A number of battery manufacturers are ramping up their production capacities in a range of key battery technologies. These technologies include lithium ion, which is used in smart phones and laptops, or lithium ion phosphate, which is most common in e-mobility applications like e-scooters, cars and buses.
A prime example is Chinese battery and e-mobility giant BYD — which also produces solar panels.
BYD has hugely ambitious plans to create vast battery production facilities with its lithium ion phosphate technology.
BYD currently has 1 gigawatt hour (GWh) of battery production, which it hopes to increase to 4GWh by the end of the year. It then plans to double that to 8GWh in 2015 and then double again to 16GWh in 2016.
BYD is not alone. In the last few weeks the manufacturing expansion announcements from battery producers have been coming thick and fast.
Battery supplier Imergy is hooking up with major electronics manufacturer Foxsemicon, with the latter having a strong record in driving down manufacturing costs; Swiss battery company Alevo has plans to set up a GW-scale factory in North Carolina; and Elon Musk’s Tesla is building a GW battery factory in Nevada – in partnership with Panasonic.
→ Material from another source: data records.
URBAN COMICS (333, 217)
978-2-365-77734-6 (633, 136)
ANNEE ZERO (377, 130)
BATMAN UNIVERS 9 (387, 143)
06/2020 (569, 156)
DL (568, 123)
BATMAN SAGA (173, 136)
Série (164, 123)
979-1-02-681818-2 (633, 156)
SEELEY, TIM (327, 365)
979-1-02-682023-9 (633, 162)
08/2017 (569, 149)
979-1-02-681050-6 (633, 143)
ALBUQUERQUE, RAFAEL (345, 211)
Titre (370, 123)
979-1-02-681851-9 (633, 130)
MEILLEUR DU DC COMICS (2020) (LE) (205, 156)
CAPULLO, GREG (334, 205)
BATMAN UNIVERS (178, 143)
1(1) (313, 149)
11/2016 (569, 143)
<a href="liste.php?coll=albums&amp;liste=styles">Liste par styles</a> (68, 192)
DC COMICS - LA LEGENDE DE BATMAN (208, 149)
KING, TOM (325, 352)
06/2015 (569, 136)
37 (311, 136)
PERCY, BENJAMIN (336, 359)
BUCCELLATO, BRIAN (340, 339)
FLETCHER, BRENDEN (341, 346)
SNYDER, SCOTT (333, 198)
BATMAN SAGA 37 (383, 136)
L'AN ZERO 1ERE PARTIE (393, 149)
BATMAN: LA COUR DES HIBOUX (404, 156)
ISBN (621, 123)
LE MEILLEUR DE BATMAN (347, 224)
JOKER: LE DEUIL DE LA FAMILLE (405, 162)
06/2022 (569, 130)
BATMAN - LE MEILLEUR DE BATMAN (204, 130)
In a recent interview with German magazine Der Spiegel, Musk said that Tesla was in talks with German auto giant BMW to produce lithium ion batteries.
While the auto manufacturers have the size to see battery production move into the fast lane, suppliers to the solar industry are also introducing interesting solar + storage solutions onto the market.
In October, U.S. microinverter supplier Enphase announced that it would begin supplying a modular battery product into select markets including Australia.
Enphase’s AC Battery employs a unique approach. The battery solution itself is small, at 1.2kWh, but multiple units can be connected together, allowing homeowners to increase their battery bank over time.
This would allow a homeowner to invest in one unit, see the savings the battery delivers and add to it if and when it makes financial sense to do so. Being an AC battery unit, it also means that more dangerous DC cabling doesn’t have to be installed into garages or verandas, addressing safety concerns.
Tellingly, Enphase says that one of the key markets it plans to introduce its AC Battery storage into is Queensland, where utilities have now introduced a “no feed back” condition on some solar arrays, meaning households and businesses can consume their solar electricity, but can’t feed it back into the grid.
Enphase hopes its AC Battery will allow homeowners to become familiar with solar-plus-batteries, by starting small.